EXERCISE DETAILS
Pick out every line in the data below that holds "given".

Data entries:

----

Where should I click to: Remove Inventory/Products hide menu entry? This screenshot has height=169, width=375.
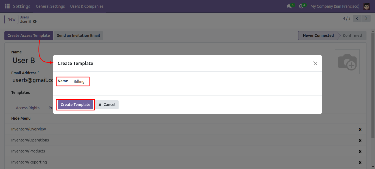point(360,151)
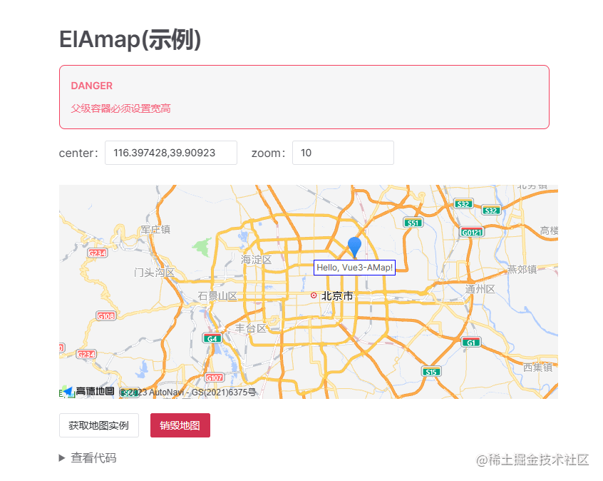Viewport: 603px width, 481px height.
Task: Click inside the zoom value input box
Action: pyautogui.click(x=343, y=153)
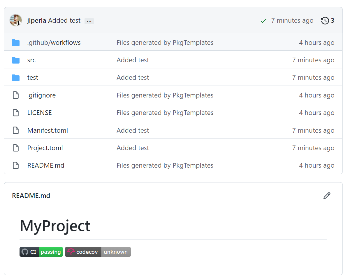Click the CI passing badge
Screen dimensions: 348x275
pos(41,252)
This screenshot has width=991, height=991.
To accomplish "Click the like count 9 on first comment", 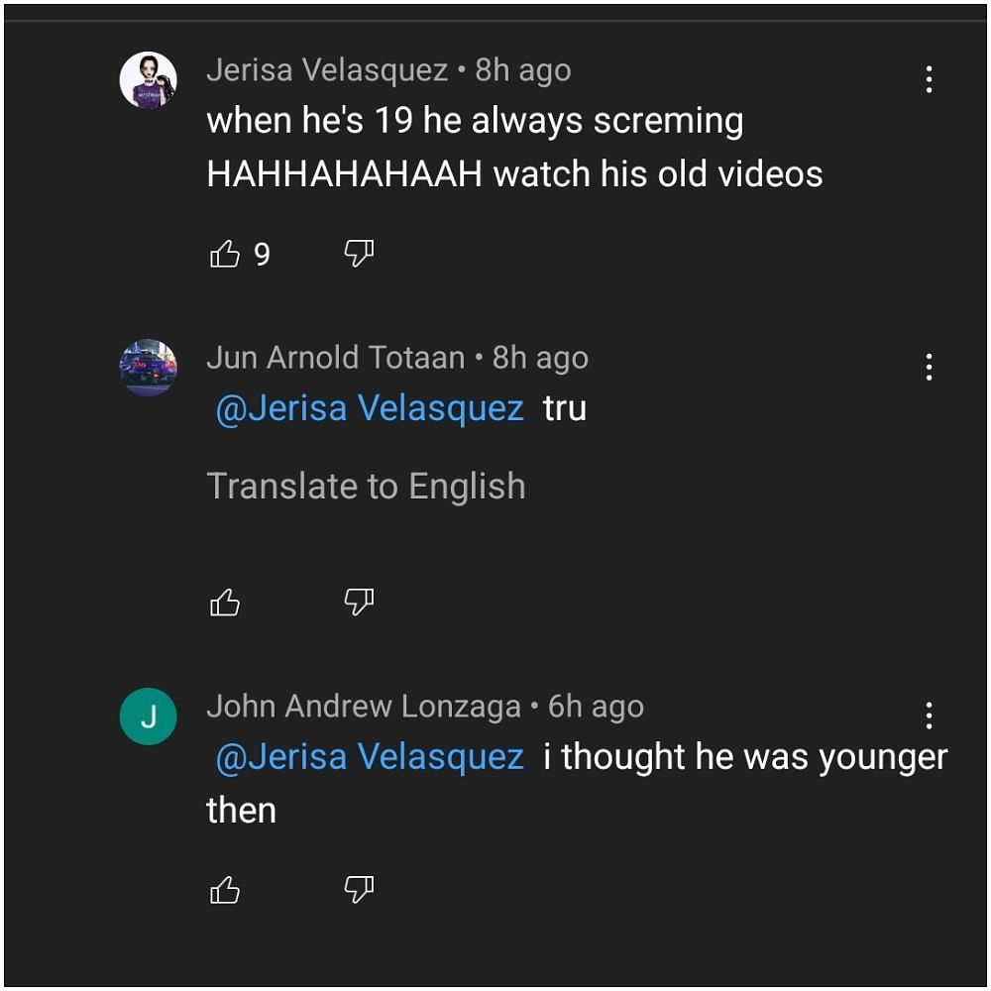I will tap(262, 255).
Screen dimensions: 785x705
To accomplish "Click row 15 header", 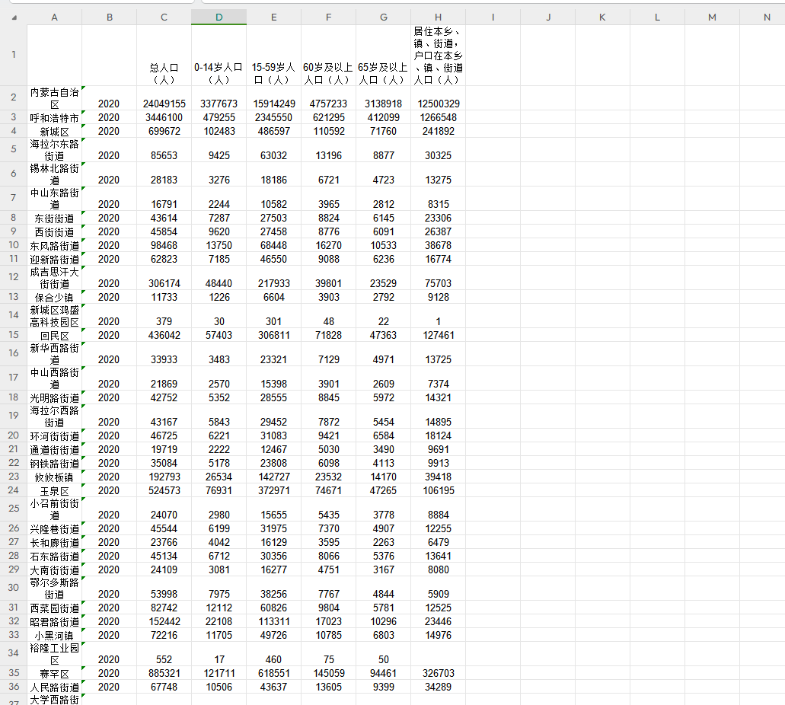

----

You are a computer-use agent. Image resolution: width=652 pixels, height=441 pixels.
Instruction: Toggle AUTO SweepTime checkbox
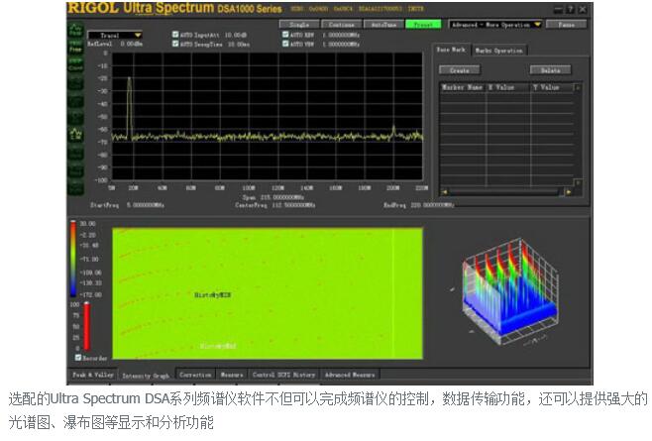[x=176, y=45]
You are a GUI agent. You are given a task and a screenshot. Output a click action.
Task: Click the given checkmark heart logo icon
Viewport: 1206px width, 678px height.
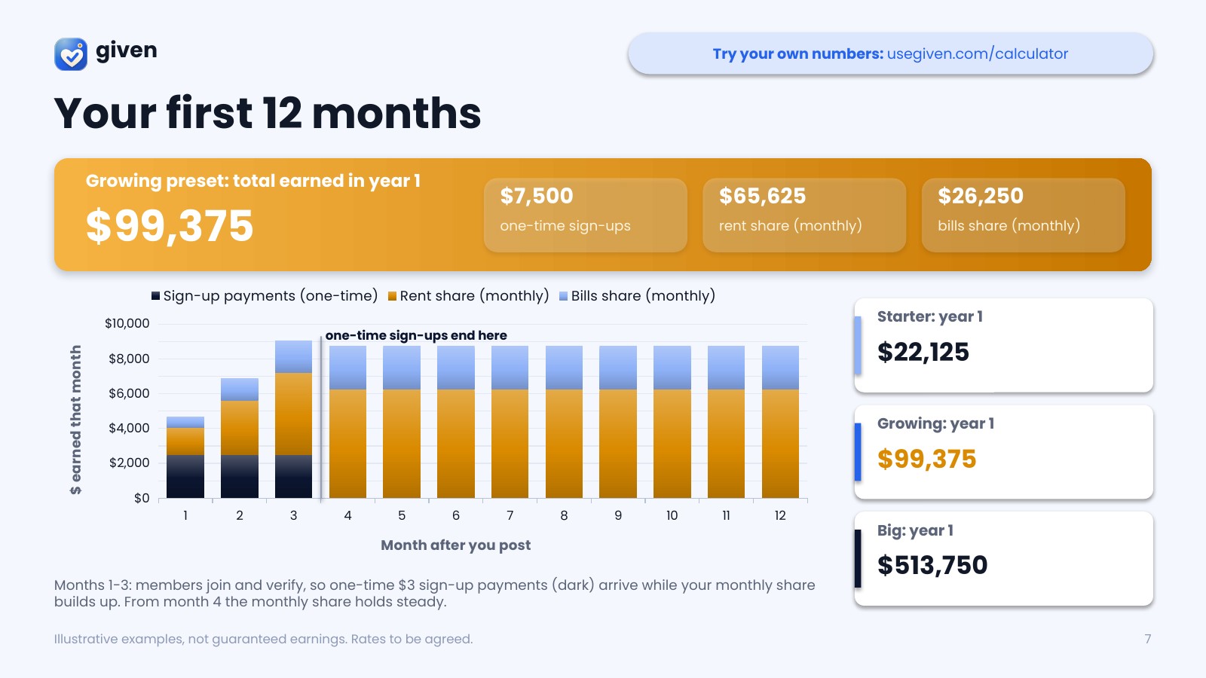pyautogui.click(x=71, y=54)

----

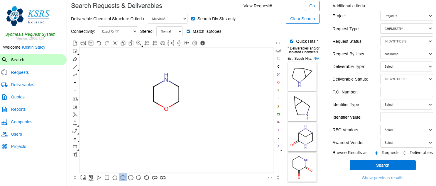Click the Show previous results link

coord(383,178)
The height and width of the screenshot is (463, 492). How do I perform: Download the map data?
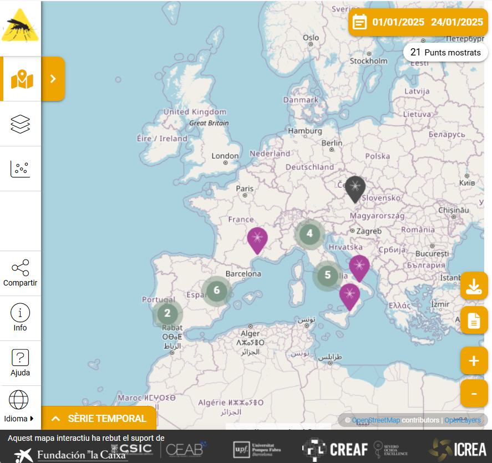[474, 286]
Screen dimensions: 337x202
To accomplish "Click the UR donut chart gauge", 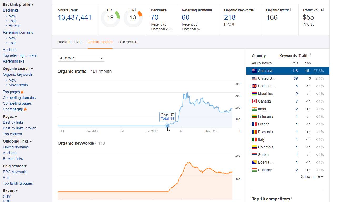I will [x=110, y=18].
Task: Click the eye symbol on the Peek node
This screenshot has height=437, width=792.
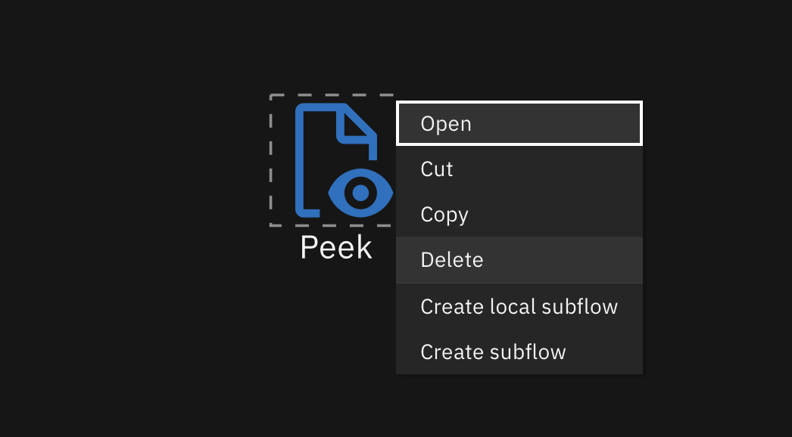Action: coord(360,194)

----

TASK ANSWER
You are a GUI agent. You are given a task and a screenshot. Output a click action.
Task: Click the given checkmark heart logo icon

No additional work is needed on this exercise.